Why teaching girls can be the solution
In creating the Stemettes Certification Academy, Anne-Marie saw an opportunity for girls not only to be better trained in cyber-skills, but be able to jump into the profession armed with expertise and qualifications.
“We spotted from the girls we work with that the provision in the normal education system for anyone who wants to be in computer science is patchy. So academically, they’re not able to pursue things they’re interested in, or getting blocked from being able to develop skills they’ll need when working,” Anne-Marie explains. “These girls are learning from real trainers who teach and work professionally in cybersecurity. They’re doing real adult qualifications in cyber to learn the basics, but also to understand their options in cyber.”
For Anne-Marie, Stemettes is playing a role bigger than just filling the current skills gap. “We’re skilling up with real certifications and a generation of new young women who can work in cyber, but even if they choose not to, they take cyber-knowledge into medicine, architecture or other parts of life they touch.”
How should businesses get involved?
Stemettes is proving there’s a high impact from its focus on sharing, upskilling and awareness-raising. What does Anne-Marie think corporates working with technology could be doing?

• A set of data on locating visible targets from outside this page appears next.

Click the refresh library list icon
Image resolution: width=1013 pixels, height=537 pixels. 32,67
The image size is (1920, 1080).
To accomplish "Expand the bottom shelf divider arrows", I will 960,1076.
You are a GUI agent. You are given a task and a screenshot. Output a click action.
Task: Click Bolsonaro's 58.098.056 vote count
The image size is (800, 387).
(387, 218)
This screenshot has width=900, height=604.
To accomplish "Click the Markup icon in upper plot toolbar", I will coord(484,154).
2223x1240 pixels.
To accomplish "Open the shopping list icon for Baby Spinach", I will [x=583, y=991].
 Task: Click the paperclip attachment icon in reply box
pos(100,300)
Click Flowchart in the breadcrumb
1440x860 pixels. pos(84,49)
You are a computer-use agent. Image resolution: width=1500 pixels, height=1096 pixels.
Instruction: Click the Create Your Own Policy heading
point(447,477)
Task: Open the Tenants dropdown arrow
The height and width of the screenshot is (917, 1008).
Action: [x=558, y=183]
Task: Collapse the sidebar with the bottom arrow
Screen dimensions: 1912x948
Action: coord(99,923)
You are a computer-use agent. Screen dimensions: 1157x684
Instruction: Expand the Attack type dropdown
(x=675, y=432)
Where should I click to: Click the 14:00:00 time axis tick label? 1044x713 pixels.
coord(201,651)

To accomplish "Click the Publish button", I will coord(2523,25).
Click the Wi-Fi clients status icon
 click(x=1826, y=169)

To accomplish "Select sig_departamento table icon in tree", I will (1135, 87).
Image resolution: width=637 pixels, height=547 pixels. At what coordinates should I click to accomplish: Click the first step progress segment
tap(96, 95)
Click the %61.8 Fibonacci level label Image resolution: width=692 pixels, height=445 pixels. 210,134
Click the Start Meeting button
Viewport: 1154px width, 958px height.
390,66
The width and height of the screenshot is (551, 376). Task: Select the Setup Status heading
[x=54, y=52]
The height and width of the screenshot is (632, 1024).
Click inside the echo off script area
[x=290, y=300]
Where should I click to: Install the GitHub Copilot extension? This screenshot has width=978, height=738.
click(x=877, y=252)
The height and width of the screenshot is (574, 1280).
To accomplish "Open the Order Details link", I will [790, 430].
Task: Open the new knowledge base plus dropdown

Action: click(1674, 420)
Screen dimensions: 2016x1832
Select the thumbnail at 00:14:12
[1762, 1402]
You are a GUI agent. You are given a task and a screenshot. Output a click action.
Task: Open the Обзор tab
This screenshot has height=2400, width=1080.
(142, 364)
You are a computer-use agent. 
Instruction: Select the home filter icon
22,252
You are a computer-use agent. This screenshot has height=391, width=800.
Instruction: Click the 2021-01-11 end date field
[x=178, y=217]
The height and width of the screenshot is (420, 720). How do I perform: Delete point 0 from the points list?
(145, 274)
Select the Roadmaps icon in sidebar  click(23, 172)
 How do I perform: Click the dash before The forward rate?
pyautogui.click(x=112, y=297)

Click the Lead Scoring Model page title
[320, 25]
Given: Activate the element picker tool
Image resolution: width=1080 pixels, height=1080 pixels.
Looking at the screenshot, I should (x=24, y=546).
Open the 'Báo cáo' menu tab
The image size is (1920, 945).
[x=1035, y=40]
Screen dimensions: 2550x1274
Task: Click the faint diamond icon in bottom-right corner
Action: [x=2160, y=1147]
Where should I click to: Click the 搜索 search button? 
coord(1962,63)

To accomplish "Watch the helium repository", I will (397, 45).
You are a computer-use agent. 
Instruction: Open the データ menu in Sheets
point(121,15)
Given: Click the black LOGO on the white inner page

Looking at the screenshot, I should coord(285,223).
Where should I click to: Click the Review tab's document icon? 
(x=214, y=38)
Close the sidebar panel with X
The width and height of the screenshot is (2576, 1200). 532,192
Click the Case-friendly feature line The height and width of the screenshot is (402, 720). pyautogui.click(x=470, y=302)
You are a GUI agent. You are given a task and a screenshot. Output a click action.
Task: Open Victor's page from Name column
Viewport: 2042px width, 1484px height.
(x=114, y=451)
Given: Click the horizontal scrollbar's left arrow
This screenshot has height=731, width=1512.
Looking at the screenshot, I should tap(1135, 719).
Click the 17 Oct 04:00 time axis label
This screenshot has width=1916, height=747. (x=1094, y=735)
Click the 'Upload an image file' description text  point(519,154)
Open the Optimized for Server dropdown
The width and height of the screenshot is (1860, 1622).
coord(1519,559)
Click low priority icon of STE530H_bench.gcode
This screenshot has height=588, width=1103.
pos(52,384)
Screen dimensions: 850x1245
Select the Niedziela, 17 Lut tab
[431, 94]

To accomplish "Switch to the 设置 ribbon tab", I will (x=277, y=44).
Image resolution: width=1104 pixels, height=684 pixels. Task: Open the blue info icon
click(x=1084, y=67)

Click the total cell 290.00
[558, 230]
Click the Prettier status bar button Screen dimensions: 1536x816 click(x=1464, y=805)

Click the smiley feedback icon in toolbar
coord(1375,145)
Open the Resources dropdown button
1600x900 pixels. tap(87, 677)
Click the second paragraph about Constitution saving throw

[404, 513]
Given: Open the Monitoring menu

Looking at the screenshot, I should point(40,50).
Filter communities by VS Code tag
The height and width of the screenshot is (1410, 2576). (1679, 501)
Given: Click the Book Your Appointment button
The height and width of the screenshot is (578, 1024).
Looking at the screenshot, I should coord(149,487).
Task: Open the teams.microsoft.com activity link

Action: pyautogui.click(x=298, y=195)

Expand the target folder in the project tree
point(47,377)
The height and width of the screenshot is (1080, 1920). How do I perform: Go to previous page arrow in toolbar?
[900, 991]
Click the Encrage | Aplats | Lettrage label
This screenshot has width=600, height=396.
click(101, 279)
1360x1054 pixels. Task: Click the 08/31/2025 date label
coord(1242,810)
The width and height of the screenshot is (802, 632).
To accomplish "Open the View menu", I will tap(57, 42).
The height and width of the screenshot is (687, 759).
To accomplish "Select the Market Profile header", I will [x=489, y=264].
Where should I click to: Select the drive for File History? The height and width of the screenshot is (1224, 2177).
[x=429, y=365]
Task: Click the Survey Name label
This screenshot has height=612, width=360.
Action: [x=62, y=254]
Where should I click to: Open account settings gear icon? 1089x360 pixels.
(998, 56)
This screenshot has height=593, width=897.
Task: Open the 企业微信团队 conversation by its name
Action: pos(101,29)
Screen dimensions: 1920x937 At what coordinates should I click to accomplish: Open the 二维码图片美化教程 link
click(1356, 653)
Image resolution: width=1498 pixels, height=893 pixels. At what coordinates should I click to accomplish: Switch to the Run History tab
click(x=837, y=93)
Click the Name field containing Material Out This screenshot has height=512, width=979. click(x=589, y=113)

“They should fund any kind of cyber-awareness, or cyber-skills, programs around them. They need to invest in future skills and skills of their people. They should also open their doors and do as much sharing in the community around them. I get that if you make money from your cyber-knowledge, giving it away for free isn’t the easiest. Still, much is already public in skills frameworks, so they can be part of information dissemination to society. That would be amazing.”
Stemettes is just one organization supporting routes for girls and women into technology. Kaspersky partners with Girls In Tech, a STEM organization for women, and Cyber Starts, its EU campaign to support early talent women which has hosted events in London, UK and Boston, USA with inspiring female industry speakers. It also hosts the Women in cybersecurity Facebook group to support those entering and working in the field.
It might seem like Anne-Marie is asking a lot, but the need for a long-term approach in investing in cyber-skills is ever more pertinent in 2020 as the world demands more, better, faster technology. As she puts it: “It ultimately makes their job easier.”